Corn prices are at record high levels. Costs for other agricultural essentials, from wheat to coffee to rice, have surged, too. And many people are stunned, even frightened, by all the increases.
But some entrepreneurs and analysts — recognizing that relative price increases in specific goods always encourage innovators to find ways around the problem — say they see an opportunity for creative solutions.
“When something becomes dear, you invent around it as much as you can,” says David Warsh, editor of Economicprincipals.com, a newsletter on trends in economic thinking.
ILLUSTRATION: MOUNTAIN PEOPLE
Joel Mokyr, an economic historian at Northwestern University, adds: “All of a sudden, some things that didn’t look profitable now do.”
Smart people won’t shift their efforts to agricultural problems, however, if they think that price increases are only temporary, says Henry Kressel, a managing director at the private equity firm Warburg Pincus and a pioneer in laser research.
“When you have a sudden blip in prices,” Kressel says, “it doesn’t give rise to entrepreneurial activity.”
Consider the periodic surges in prices for computer memory hardware. Because its price is declining over the long run — a result of new technologies and automation — innovators tend to stay away from the field, leaving it to a few large, established companies.
For decades, declining prices for food had the same chilling effect. In the US and Europe — the world’s two biggest consumers of new technologies — food was plentiful and relatively inexpensive. Innovators turned their attention elsewhere.
With higher food prices possibly here to stay, clever people can now try things that simply weren’t cost-effective before.
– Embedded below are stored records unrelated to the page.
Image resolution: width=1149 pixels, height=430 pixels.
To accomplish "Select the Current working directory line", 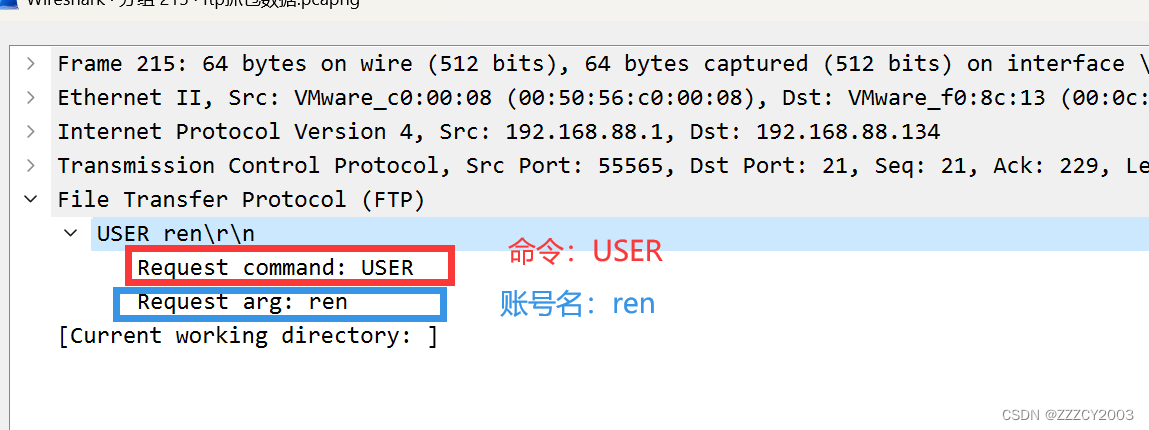I will pyautogui.click(x=248, y=336).
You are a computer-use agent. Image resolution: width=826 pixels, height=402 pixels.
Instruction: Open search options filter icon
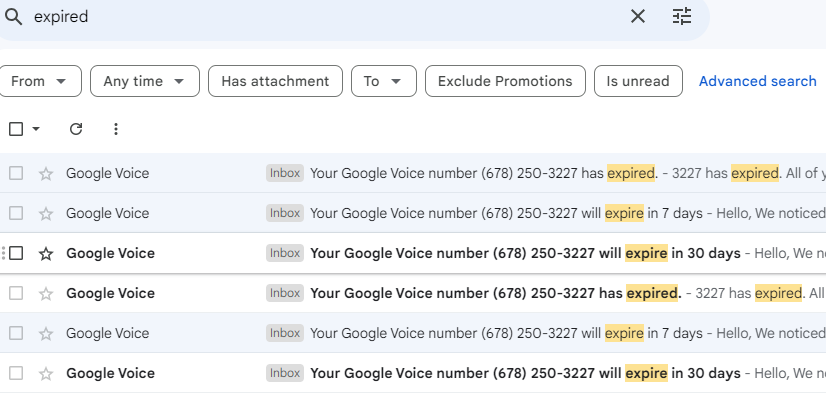(x=682, y=17)
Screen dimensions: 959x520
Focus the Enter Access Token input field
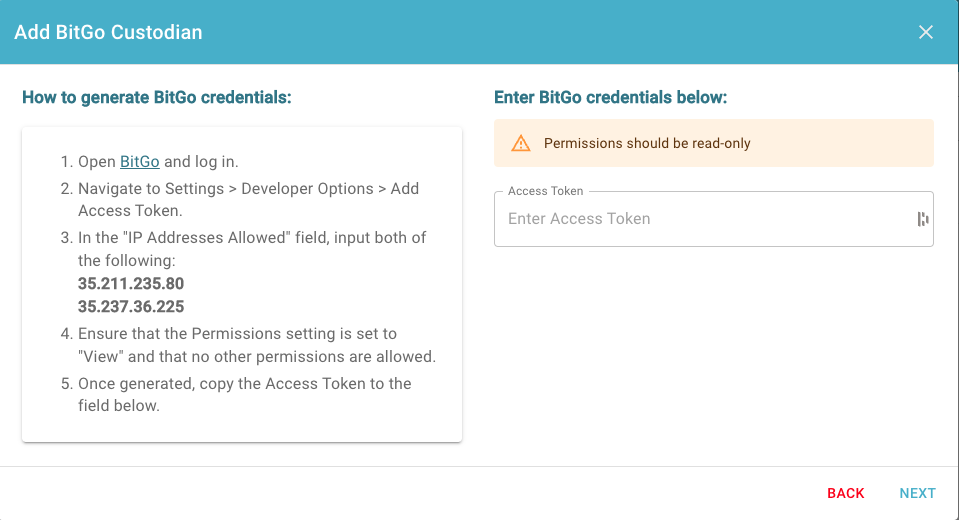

“I don’t pay attention to inflation, but I do pay attention to big problems,” says Bill Gross, chairman of Idealab, the business incubator based in Pasadena, California. “If you can beat the price of the big gorilla in the marketplace, there’s big opportunity.”
One clear “big opportunity” lies in changing the relationship between food and energy. Fertilizer lets farmers raise production but is energy-intensive to make. Transporting food great distances also requires much energy. So does processing. Finally, some foods are now being valued in relation to oil because of their potential use in fuel.
For some years now, innovators have trained their attention on alternative energy; they are now likely to concentrate on food production as well.
For Americans, that would be going back to the future. Seventy years ago, farming was the technological high frontier.
In the 1930s, after the Great Depression wiped out so many small farmers, the federal government introduced “price supports,” which lifted the return to farmers on basic crops. Higher prices got the attention of innovators in farm equipment, seeds and other so-called inputs.
Sally Clarke, a historian at the University of Texas, has found in a study that higher prices enabled Midwest farmers, then reliant chiefly on animal-drawn plows, to justify investment in tractors, raising efficiency. A study in the 1950s by the economist Zvi Griliches on American farmers’ adoption of more productive varieties of corn showed how higher prices reduced the cost of adopting new technologies.
For the new agricultural innovators, these are early days. It will take time for the pipeline to fill with ambitious projects. Monsanto and BASF are among the relatively few big companies that remain active in agricultural innovation. And the most creative researchers can’t immediately drop their other projects in response to price signals.
Given time, priorities change. Tomorrow’s most intense technological battles will involve a range of agricultural topics, including:
● Using water and fertilizer more efficiently, so farmers can grow more with less.
● Finding new ways to suppress weeds, whose growing resistance to traditional herbicides is raising the cost of farming.
● Designing better seeds, either through conventional means or genetic modification.
● Finding ways to meet the needs of the eat-local movement, promoted by the food writer Michael Pollan, among others, which requires innovative “small batch” processing techniques as well as a shift in values.
“We need to pull out all the stops and do everything we can to improve farm productivity,” says William Dyer, a plant biologist at Montana State University in Bozeman.
To be sure, engineering a new “green revolution” that will yield, say, cheaper wheat and rice — all the while meeting the concerns of various special interest groups — will be much harder than designing a better music player. After all, we don’t eat iPods. The food fabricator of the 1960s television show Star Trek remains an elusive dream, but not merely because of limits on human ingenuity. In agriculture, safety requirements can trump the need for productivity gains.
A new herbicide can cost US$100 million to commercialize — less than the amount needed for a new drug, but more than many new cellphones.
Government regulations, however, need only raise the cost of innovation, not halt it.
Ultimately, higher food prices give innovators room to cover the cost of protecting human health. But prices are a democratic signal: When all innovators see them, their ability to sneak up on an opportunity, while others nap, vanishes.
“The bigger the prize people are chasing, the more people go after it,” says Paul Romer, a theorist on sources of economic growth. “As people pile into an area, the expected return to any one innovator goes down.”
Yet, fortunately, the return to society goes up.
G. Pascal Zachary teaches journalism at Stanford and writes about technology and economic development.